### Records
————————

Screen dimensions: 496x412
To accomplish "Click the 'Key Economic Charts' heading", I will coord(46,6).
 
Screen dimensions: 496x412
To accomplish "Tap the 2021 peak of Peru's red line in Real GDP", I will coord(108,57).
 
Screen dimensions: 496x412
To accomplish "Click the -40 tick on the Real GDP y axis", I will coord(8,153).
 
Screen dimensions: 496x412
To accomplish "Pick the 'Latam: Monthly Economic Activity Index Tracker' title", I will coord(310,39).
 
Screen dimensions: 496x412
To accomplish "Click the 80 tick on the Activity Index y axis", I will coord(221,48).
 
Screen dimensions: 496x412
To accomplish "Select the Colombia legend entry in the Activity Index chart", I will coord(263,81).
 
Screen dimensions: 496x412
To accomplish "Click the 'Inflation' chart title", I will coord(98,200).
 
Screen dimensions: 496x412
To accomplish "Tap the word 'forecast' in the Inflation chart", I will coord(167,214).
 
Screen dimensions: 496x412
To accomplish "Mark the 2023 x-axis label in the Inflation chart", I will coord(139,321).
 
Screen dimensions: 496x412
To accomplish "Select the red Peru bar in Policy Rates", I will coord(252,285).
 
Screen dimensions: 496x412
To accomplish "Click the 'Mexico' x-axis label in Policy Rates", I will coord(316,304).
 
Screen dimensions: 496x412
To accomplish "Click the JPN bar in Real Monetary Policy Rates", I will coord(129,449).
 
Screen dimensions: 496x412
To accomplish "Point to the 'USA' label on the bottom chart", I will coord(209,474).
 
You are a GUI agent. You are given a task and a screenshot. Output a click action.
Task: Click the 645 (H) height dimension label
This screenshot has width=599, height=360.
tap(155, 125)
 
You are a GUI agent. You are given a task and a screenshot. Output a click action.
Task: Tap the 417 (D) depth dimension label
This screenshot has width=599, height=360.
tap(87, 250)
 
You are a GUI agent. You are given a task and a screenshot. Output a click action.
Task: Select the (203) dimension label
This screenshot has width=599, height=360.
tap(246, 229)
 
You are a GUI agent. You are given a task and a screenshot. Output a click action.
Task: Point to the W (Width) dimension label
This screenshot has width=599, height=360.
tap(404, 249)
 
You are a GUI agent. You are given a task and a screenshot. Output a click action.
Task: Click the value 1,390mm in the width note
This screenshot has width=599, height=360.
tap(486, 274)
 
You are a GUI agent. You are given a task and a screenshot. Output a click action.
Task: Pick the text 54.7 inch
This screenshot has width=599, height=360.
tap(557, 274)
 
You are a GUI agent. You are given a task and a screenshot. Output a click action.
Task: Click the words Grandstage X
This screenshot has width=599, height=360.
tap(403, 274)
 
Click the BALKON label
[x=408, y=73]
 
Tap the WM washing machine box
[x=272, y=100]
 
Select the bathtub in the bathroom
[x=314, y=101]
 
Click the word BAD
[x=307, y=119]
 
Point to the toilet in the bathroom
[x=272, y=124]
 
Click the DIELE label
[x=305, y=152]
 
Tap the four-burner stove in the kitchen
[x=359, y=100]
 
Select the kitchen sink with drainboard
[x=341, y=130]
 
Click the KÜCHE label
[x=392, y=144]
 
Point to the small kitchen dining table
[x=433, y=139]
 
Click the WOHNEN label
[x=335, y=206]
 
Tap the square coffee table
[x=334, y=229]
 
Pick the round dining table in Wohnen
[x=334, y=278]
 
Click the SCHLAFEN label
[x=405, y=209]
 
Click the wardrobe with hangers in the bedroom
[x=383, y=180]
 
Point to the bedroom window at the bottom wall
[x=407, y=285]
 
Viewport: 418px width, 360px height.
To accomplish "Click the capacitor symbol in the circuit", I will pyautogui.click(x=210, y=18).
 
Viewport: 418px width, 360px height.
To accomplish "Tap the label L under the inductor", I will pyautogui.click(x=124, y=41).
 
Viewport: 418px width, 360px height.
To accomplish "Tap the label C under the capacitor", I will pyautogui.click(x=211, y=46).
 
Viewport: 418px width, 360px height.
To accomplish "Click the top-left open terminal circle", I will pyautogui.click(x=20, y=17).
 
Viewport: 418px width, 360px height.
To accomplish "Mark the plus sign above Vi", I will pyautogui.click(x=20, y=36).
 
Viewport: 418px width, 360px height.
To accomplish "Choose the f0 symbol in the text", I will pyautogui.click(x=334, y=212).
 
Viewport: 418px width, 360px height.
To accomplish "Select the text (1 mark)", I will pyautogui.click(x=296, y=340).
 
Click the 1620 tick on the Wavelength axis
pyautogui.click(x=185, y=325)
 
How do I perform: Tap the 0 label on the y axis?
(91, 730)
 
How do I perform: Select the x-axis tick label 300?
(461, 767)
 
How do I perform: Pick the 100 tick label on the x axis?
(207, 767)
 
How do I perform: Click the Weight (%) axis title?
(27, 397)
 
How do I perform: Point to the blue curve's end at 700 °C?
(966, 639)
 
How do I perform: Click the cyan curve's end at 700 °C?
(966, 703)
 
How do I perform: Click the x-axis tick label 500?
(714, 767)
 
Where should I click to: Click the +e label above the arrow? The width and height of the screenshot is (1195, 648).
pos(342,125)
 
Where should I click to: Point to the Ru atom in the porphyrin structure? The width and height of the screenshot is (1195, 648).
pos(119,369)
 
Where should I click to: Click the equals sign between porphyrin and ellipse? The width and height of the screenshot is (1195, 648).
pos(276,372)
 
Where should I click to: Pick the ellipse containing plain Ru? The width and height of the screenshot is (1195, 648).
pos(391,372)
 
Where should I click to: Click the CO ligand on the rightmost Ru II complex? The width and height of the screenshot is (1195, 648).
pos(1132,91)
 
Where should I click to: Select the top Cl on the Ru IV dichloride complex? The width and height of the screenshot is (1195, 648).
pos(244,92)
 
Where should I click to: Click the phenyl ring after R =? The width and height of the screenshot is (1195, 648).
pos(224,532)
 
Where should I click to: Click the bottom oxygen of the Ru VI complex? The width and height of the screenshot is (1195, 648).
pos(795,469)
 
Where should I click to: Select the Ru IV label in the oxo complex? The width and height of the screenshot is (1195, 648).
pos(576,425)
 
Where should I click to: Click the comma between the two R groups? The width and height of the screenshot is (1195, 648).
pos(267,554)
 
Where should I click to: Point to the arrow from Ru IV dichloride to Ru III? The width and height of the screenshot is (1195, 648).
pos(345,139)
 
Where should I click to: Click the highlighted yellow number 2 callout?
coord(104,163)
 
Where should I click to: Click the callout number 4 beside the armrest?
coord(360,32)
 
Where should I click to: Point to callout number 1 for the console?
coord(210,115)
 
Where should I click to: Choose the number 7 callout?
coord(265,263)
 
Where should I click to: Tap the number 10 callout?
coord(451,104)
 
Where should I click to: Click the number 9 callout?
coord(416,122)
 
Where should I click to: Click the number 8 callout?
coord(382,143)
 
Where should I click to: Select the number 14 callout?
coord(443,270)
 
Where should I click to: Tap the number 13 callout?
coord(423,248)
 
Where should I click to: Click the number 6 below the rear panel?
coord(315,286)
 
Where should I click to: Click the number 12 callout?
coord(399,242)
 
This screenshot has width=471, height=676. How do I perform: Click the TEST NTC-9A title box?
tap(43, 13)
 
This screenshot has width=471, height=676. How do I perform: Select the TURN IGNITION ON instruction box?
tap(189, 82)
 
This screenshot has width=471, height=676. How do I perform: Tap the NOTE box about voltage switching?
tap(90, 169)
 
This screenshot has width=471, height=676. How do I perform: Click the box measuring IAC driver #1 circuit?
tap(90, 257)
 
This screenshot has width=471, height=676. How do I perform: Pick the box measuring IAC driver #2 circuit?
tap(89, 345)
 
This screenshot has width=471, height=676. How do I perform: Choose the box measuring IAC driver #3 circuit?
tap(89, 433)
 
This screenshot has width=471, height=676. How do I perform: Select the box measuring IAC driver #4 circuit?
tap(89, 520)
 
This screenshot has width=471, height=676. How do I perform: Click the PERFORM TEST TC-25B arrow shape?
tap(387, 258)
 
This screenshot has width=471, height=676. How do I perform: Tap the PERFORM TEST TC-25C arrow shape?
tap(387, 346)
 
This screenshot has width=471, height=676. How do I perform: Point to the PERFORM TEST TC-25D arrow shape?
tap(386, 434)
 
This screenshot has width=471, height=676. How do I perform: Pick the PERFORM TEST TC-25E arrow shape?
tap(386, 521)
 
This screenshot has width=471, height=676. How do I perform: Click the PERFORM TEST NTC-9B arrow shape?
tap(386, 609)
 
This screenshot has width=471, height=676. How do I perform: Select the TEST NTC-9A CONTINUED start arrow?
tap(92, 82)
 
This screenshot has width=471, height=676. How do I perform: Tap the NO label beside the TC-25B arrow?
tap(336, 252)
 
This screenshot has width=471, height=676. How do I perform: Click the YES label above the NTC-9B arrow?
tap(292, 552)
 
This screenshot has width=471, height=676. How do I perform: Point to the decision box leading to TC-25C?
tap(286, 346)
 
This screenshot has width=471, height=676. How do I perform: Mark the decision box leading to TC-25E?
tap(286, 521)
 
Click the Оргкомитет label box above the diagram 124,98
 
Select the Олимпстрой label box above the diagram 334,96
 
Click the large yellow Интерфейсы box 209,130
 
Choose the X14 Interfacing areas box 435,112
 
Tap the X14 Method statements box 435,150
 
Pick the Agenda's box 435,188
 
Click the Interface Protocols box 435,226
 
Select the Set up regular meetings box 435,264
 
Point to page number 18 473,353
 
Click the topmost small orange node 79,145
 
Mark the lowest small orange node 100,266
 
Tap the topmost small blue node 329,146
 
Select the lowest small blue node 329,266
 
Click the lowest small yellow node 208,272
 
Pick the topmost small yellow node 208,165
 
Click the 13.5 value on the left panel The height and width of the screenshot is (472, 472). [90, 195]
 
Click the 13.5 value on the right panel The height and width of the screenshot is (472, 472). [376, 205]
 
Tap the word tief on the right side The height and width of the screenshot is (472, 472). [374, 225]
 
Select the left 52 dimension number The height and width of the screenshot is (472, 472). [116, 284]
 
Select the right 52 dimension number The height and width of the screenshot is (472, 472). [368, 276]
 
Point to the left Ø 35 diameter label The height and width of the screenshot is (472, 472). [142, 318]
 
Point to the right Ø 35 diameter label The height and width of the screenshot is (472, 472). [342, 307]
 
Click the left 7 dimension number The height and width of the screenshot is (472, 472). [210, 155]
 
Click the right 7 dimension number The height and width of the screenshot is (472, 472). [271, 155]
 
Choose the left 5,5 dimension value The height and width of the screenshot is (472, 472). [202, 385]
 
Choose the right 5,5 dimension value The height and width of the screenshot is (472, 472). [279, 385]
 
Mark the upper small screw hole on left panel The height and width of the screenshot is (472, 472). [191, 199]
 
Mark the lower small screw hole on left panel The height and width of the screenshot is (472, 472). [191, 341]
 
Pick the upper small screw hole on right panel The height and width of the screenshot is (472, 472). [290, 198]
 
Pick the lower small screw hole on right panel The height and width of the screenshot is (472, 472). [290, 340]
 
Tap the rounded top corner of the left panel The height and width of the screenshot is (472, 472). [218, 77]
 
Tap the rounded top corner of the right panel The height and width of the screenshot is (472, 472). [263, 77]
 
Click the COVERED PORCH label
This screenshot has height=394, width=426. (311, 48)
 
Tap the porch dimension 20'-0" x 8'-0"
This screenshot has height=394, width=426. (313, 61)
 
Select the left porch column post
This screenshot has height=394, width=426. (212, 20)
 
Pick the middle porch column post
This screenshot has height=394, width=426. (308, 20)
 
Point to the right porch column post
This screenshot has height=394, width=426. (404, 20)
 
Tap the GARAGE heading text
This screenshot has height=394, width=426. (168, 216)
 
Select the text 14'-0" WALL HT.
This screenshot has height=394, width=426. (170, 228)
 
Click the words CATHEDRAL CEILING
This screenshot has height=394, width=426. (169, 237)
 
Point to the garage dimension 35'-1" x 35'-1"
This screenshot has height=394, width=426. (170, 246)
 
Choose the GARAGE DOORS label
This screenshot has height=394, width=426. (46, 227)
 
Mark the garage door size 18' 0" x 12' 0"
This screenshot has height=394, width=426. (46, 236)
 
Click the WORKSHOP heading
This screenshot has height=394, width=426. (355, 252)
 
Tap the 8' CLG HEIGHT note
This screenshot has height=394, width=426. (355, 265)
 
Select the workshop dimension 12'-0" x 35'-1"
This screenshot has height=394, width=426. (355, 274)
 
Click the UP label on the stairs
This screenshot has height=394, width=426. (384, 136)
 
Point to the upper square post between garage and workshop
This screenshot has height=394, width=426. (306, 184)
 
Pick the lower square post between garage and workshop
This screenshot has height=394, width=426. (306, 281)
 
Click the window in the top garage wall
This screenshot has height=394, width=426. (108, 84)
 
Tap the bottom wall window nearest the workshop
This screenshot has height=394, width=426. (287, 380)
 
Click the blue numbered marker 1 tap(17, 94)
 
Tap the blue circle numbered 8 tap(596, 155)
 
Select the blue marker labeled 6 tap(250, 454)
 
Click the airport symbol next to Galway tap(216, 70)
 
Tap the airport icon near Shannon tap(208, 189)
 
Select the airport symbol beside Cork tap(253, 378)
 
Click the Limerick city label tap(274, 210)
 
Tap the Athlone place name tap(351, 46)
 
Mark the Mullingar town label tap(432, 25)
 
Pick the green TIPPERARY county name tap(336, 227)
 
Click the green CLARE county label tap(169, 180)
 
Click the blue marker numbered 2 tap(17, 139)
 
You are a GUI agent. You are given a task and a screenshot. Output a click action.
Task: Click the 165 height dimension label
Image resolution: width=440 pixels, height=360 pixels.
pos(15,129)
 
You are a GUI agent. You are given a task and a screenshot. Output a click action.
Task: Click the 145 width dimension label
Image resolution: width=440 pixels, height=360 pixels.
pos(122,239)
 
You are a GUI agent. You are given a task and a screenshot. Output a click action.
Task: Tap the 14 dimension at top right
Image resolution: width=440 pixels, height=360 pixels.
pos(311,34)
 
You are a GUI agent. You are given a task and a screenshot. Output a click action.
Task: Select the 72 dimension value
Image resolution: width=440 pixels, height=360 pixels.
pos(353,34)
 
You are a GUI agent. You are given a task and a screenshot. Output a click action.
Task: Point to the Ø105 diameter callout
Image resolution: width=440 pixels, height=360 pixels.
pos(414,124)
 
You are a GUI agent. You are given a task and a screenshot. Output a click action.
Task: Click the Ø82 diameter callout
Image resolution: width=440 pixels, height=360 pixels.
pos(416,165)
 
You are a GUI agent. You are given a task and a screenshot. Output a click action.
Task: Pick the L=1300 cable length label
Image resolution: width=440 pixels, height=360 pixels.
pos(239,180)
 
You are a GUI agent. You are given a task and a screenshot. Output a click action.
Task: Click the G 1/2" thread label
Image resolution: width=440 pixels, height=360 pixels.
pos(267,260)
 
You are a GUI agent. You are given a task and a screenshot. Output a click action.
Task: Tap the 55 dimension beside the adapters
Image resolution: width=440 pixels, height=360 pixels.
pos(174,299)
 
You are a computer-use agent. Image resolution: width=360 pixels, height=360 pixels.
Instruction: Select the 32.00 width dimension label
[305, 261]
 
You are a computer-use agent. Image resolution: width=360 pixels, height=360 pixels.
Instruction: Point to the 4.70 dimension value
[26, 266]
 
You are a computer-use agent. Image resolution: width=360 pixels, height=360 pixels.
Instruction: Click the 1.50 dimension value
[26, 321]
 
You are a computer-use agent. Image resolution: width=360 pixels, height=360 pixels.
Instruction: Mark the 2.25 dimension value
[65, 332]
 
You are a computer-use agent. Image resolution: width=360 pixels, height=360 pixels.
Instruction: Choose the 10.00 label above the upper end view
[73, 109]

————————

### The request
Copy the listing word for word, from its first line through the line containing "I will coord(98,200).". Include both of those lines.

### Written solution
Screen dimensions: 496x412
To accomplish "Click the 'Key Economic Charts' heading", I will coord(46,6).
 
Screen dimensions: 496x412
To accomplish "Tap the 2021 peak of Peru's red line in Real GDP", I will coord(108,57).
 
Screen dimensions: 496x412
To accomplish "Click the -40 tick on the Real GDP y axis", I will coord(8,153).
 
Screen dimensions: 496x412
To accomplish "Pick the 'Latam: Monthly Economic Activity Index Tracker' title", I will coord(310,39).
 
Screen dimensions: 496x412
To accomplish "Click the 80 tick on the Activity Index y axis", I will coord(221,48).
 
Screen dimensions: 496x412
To accomplish "Select the Colombia legend entry in the Activity Index chart", I will coord(263,81).
 
Screen dimensions: 496x412
To accomplish "Click the 'Inflation' chart title", I will coord(98,200).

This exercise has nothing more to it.